Eu até tentei, mas não consegui conter a risada. Gustavo escondeu o rosto com as mãos enquanto eu me curvava de tanto rir da situação.
— Se você quer saber, esse é um ótimo início de uma história de “como conheci sua mãe”.
— Ótima porque não aconteceu com você!
— É só mandar uma mensagem para ela se explicando, você que tá complicando uma coisa tão boba!
— Eu não vou fazer isso! Eu sabia que ela era areia demais para meu caminhãozinho mesmo.
— Só porque ela é maior de idade?
— Estamos em fases completamente diferentes da vida, nunca daríamos certo.
— Nisso eu concordo, mas ela é maior gata, tá fazendo a faculdade que você quer cursar e até é comedora de mato! Você não pode deixar a chance de dar umas beiçadas nela, passar! Me dá esse celular!
— Cai fora! Vou lidar com isso do meu jeito!
— Nesse caso, então você vai só... Não lidar?
— Talvez! Mas não venha para o meu lado com essa de que sabe lidar com relacionamentos.
— E nem quero saber! Mas sei como fazer uma gostosa ficar na minha!
— Eu também!
— Ah, é? Mandando o dedo do meio pra ela?
— Vai se foder, imbecil!
Nossa discussão se cessou quando uma garota entrou em nossa turma. A garota era asiática, tinha o cabelo preto cortado na altura do ombro e uma franja quase tapando os olhos castanho escuro; ela também era baixinha e magra; além do uniforme ela usava um tênis da Nike colorido e muitas pulseiras de borracha daquelas que foram febre em meados de 2009 e foram proibidas nas escolas pois se popularizaram como pulseiras do sexo. Ela era tão magrinha e o rosto com traços tão delicados, que imaginei que fosse novata do primeiro ano perdida, nem me tocando que ela não estaria dentro da escola se fosse.

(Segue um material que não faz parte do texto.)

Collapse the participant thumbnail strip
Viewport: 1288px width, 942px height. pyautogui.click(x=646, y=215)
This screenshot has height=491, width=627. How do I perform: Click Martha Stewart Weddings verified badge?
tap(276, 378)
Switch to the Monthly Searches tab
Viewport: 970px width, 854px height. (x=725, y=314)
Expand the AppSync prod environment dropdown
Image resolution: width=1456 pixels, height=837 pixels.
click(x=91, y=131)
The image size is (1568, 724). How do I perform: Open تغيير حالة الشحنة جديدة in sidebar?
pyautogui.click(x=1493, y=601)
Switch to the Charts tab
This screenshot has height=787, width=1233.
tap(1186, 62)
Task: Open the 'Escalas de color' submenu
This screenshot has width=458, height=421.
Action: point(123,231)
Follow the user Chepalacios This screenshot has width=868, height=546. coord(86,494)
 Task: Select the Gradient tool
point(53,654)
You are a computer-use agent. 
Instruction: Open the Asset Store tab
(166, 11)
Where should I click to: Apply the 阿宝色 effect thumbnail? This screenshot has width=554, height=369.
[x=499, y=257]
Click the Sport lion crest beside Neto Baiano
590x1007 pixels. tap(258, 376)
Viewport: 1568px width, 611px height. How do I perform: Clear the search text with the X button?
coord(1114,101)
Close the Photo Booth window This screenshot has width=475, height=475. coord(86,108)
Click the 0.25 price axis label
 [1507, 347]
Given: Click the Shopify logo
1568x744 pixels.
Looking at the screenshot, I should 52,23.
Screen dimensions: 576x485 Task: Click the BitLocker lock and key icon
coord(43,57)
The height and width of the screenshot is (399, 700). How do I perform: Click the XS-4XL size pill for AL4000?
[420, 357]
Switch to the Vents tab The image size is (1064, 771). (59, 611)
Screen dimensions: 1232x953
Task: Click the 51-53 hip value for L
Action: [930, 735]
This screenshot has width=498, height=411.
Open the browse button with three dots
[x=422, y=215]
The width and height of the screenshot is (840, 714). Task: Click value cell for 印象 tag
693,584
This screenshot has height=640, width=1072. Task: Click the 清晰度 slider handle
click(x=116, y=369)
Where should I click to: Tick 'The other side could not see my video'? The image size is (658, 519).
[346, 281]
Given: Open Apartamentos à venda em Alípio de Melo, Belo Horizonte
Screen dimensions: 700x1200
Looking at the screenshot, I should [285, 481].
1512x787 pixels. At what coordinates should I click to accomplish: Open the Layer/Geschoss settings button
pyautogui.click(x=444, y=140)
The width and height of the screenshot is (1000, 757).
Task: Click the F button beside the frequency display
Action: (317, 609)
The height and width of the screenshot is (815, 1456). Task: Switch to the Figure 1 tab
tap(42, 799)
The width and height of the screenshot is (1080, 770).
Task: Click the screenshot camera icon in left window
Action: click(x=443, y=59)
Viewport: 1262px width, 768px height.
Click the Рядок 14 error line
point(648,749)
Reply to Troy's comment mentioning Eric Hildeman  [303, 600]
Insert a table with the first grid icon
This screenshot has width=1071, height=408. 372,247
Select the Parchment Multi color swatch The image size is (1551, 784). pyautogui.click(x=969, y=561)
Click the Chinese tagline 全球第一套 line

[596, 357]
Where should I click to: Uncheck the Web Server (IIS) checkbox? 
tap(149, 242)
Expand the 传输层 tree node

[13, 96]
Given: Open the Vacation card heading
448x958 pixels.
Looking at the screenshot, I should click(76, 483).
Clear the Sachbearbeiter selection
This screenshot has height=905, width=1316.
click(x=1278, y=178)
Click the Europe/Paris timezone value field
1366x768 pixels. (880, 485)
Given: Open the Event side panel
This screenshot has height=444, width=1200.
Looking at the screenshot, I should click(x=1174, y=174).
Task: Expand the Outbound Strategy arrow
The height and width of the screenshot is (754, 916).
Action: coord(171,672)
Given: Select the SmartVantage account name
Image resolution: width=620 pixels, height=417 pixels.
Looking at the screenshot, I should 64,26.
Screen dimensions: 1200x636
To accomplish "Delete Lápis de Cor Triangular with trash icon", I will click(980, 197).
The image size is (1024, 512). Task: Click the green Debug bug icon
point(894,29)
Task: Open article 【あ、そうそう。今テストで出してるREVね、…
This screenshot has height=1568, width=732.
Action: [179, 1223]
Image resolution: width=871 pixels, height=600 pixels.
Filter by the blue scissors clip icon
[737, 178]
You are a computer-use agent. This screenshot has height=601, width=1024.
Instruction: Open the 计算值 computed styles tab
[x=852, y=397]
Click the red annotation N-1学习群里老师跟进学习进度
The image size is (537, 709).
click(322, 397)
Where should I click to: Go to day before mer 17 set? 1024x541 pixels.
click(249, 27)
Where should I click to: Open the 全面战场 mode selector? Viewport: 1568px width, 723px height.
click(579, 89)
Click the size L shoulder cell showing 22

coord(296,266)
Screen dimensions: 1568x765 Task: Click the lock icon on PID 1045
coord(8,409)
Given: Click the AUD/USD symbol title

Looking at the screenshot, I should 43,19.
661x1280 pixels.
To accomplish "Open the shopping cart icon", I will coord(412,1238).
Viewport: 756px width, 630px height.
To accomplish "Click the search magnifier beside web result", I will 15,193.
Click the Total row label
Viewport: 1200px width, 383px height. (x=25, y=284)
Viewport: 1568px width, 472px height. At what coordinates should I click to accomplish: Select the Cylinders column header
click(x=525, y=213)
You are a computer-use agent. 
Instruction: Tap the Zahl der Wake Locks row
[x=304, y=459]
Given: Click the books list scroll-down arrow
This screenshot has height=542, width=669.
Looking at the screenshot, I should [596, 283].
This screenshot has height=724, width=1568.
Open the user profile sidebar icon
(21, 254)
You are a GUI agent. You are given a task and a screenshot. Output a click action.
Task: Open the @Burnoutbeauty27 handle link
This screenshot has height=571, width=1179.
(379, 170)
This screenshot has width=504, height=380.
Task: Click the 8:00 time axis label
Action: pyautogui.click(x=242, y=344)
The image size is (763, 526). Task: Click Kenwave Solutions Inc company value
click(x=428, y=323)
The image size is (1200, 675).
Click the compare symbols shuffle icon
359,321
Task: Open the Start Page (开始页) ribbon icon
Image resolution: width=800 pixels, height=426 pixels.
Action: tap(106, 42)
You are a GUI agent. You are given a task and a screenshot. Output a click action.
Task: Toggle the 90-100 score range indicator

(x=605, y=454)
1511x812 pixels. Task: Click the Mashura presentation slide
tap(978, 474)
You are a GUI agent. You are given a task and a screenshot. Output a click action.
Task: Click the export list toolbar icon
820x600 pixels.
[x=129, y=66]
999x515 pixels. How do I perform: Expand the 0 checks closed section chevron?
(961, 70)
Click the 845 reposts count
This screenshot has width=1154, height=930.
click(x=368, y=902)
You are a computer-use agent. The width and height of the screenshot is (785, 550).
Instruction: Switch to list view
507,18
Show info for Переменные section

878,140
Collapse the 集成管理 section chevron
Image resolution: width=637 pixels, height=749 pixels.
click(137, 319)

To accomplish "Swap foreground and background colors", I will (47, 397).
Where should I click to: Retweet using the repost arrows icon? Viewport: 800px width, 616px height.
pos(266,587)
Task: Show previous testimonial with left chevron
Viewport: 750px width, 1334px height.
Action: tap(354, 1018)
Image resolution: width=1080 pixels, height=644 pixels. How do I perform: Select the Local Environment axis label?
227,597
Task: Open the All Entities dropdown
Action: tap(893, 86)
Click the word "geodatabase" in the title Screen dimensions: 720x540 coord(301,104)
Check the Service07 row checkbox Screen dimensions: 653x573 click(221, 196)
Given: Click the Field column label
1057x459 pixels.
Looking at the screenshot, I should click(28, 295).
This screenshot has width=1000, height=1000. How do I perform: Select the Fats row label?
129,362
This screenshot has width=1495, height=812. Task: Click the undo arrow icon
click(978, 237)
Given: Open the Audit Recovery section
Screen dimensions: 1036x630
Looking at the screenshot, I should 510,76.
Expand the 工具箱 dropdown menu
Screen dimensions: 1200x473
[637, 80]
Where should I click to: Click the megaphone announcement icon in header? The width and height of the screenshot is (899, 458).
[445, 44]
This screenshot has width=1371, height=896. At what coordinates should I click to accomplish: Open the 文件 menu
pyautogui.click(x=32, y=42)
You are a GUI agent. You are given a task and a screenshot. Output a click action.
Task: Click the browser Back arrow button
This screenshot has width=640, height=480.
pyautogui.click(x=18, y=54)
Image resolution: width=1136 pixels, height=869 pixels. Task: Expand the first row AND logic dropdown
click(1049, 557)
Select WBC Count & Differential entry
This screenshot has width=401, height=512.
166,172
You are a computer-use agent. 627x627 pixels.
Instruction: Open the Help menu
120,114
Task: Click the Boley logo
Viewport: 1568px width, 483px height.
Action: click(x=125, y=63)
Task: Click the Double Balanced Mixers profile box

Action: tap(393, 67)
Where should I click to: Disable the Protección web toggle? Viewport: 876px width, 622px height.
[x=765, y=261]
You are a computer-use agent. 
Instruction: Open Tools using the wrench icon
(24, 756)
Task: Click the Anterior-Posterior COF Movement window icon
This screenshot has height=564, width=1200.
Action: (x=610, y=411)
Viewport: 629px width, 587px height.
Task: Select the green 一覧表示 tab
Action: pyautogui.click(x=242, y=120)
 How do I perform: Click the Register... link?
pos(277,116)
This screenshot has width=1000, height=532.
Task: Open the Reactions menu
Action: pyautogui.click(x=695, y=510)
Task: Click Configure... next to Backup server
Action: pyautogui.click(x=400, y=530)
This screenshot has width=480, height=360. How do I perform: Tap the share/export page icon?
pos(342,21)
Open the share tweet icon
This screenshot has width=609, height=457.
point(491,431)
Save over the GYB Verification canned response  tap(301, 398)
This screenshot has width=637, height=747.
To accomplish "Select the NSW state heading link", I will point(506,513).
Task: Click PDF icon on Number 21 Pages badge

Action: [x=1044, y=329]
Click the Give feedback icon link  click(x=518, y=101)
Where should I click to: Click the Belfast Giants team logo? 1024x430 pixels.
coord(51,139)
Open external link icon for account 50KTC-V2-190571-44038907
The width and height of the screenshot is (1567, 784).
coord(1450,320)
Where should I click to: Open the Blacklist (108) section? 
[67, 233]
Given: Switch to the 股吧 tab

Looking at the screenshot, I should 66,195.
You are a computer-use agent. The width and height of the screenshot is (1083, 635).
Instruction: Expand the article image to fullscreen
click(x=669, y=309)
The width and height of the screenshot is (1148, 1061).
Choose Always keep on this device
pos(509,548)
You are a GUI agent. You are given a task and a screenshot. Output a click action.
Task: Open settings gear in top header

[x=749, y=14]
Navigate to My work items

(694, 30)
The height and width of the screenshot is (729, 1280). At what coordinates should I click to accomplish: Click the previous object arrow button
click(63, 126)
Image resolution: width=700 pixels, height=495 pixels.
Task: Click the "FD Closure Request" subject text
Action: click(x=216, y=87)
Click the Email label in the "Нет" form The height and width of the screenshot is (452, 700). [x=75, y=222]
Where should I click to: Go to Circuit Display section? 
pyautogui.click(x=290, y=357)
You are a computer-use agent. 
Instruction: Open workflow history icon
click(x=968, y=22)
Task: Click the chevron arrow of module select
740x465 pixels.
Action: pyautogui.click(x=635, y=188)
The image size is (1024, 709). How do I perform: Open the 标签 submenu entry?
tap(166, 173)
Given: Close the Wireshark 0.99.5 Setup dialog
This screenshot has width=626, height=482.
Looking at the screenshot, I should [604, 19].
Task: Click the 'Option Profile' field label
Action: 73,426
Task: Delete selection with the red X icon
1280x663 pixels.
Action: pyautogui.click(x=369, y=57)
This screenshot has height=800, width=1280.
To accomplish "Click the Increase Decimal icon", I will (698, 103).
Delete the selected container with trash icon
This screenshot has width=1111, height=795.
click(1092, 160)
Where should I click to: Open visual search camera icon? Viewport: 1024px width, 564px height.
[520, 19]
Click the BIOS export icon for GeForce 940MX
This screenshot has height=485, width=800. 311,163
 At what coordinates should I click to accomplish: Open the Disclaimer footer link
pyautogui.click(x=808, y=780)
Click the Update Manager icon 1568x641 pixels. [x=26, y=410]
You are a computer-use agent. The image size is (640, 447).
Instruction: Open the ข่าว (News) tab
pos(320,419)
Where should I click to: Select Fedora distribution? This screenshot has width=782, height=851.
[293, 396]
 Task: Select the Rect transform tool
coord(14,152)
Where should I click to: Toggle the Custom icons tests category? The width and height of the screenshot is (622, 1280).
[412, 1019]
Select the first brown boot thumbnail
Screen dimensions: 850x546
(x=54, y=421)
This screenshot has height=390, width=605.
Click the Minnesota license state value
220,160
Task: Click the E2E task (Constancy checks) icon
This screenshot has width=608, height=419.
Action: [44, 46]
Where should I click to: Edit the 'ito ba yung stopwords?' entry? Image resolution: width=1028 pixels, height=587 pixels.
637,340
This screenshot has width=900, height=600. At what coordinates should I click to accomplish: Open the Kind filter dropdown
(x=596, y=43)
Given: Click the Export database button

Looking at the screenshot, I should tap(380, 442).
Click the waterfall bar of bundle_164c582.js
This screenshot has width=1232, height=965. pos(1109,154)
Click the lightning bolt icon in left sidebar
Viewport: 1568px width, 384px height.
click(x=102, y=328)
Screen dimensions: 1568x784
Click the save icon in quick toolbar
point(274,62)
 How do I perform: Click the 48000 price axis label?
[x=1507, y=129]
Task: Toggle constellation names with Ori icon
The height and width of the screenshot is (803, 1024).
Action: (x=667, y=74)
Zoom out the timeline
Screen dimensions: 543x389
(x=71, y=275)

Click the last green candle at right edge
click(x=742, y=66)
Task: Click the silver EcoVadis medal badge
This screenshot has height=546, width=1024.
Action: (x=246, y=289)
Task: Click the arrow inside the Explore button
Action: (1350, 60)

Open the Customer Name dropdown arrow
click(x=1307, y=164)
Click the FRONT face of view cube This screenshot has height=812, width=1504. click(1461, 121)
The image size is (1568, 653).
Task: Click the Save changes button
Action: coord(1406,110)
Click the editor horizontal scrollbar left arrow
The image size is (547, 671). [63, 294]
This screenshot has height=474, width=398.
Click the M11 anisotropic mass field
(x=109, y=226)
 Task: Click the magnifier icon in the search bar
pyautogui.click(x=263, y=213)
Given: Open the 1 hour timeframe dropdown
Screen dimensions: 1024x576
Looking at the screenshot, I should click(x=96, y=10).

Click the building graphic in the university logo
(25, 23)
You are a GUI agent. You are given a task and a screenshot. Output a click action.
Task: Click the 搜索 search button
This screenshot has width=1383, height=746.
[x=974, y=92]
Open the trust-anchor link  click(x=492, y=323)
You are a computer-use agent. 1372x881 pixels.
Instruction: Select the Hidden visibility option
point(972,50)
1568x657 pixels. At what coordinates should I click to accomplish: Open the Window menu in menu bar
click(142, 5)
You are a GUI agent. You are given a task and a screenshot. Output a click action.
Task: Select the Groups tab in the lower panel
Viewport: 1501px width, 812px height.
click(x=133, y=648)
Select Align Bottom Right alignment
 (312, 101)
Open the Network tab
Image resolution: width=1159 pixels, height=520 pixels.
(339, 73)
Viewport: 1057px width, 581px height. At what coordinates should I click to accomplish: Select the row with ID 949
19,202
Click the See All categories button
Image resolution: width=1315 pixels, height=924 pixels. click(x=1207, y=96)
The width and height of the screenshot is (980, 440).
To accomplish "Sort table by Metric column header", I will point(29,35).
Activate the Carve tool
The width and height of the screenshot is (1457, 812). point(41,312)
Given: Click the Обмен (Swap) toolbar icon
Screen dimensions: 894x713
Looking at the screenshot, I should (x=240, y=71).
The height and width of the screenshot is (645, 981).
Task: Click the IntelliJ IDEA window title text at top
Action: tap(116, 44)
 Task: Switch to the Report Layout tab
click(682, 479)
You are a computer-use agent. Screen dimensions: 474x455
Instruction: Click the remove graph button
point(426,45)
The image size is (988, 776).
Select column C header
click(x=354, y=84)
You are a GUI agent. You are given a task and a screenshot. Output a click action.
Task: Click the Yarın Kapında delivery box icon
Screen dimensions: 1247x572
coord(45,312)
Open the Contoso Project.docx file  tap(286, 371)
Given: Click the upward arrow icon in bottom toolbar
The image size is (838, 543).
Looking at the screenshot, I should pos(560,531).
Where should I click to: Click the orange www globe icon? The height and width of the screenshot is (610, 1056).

— Você deve ser a Manuela, certo? — Gustavo se levantou para receber a garota sem parecer nada irritado. Fiquei confuso enquanto a garota abriu um sorriso para meu colega de classe e afirmou ser Manuela. Em meus anos naquela escola, nunca havia entrado novato na turma no terceiro ano pois Santa Cecilia só abria vestibulinho para o sexto e primeiro ano — Sou o Gustavo, representante de turma; aquele ali é o Otávio, vice representante.
— E fizeram sala só para me receber? — sua voz era grave e aveludada, não combinava nada com sua aparência delicada.
— A gente ia fazer uma reunião, mas é bom que estejamos aqui porque a turma tem mapa de sala! Temos apenas três carteiras vazias. Você veio transferida de outra cidade ou de turma? Acho que nunca te vi por aqui.
— Cidade. Vim da Santa Cecília de Juiz de Fora.
— Maneiro! Ouvi dizer que lá é uma cidade muito boa para se fazer faculdade, tem muitas opções.
— Pois é! Até cheguei a fazer o PISM, a prova de lá para entrar na federal. Não sei como fico esse ano, se vou ou não até lá para concluir as etapas ou tentar algo novo por aqui!
— Independente do que escolher, certamente estamos todos no páreo para conseguir uma bolsa! Mas voltando pra cá, os lugares disponíveis pra você sentar são aqueles dois na frente e aquele no fundo, antes da última carteira perto da janela. — Me incomodou bastante ver Gustavo oferecer o lugar de Mariana para aquela estranha. Para meu azar foi o que ela escolheu.
Como se já não bastasse roubar o lugar de minha melhor amiga, quando Camilly e Raquel apareceram, dez minutos antes de liberarem a entrada de todos os alunos, Manuela se intrometeu dando pitaco sobre nossa camisa personalizada e ninguém abriu a boca para cortá-la.